About

David Wolber is a leader in teaching beginners how to code. His focus is empowering artists, designers, kids, women, men, people of color, humanity majors, business students—makers of all types—to add coding to their creative arsenals. He was the lead author of the App Inventor book, along with App Inventor lead Hal Abelson and Google developers Ellen Spertus and Liz Looney. That book, and Dave’s video-based site appinventor.org, have introduced thousands of new app builders to the world of code.

Dave’s newest book is Drag and Drop Code: Create iPhone and Android Apps with Thunkable. Thunkable may be the most powerful tool ever made for allowing citizen developers to create apps. If you want to build apps but don’t know how to code, get this book!

David is a professor of computer science at the University of San Francisco. He taught one of the first App-Inventor-based courses in 2009 and has provided USF students from across the university with their first coding experience.

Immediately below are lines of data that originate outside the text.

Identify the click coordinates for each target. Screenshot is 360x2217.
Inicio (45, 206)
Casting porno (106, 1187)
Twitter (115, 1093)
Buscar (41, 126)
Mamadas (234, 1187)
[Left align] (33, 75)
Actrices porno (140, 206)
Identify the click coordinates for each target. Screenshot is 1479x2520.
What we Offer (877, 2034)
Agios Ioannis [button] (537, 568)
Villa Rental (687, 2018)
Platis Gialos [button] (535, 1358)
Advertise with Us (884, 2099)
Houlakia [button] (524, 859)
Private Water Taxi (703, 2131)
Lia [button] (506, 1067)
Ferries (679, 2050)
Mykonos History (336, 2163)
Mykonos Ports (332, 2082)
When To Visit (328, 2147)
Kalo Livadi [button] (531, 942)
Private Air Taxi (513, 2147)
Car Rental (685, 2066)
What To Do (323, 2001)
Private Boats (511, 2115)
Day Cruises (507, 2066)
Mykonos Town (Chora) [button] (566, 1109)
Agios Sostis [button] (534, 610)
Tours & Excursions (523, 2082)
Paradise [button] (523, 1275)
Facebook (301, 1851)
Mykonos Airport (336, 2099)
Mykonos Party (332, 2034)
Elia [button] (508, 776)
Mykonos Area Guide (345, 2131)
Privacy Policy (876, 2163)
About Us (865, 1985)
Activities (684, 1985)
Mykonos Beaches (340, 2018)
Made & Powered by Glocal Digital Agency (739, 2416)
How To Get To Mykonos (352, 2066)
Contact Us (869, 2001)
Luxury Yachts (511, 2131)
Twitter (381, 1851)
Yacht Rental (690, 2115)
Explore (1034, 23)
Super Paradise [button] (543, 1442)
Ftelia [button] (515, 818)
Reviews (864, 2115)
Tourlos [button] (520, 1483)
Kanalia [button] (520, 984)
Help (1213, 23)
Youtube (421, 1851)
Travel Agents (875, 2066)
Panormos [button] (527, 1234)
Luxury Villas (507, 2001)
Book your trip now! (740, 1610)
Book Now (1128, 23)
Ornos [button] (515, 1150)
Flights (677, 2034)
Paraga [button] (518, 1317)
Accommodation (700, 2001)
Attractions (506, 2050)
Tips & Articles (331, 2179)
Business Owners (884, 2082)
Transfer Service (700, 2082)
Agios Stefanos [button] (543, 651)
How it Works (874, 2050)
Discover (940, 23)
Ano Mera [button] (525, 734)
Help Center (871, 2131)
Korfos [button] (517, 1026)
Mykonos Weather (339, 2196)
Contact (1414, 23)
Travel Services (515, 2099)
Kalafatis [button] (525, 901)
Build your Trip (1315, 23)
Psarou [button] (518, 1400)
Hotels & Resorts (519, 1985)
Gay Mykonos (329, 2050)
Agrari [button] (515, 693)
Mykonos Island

His course-in-a-box teaching materials have served as a template for hundreds of courses at the K-12 and university levels, as well as for the Mobile Computer Science Principles (MobileCSP.org) Advanced Placement curriculum.

Rafiki Cai has vested over twenty-five years towards ensuring that emerging technology can be a tide to lift all boats. His work has taken him from a tech writer for national media outlets, to a trusted tech advisor on Capitol Hill, to a bridge builder in academia and Silicon Valley. Iconic, world-renowned figures have sought out and valued his strategic counsel on things digital and his passion for creatively executing the strategies he suggests. He has been a co-founder of a Washington, D.C. based digital divide non- profit, a tech educator at the University of San Francisco and, most recently, a co-author of bioinformatic research on Cancer Disparities Among African American Communities.

Before coming to technology, Cai served in the fields of ministry and social work; working in communities in Colorado and New Jersey. He brings to technology the same passion for making a difference in lives and showing persons the potential power that lies right within them. He currently serves as the chief technology officer (CTO) of Friends of The Congo, a non- governmental organization working to empower and uplift everyday people in the Democratic Republic of The Congo.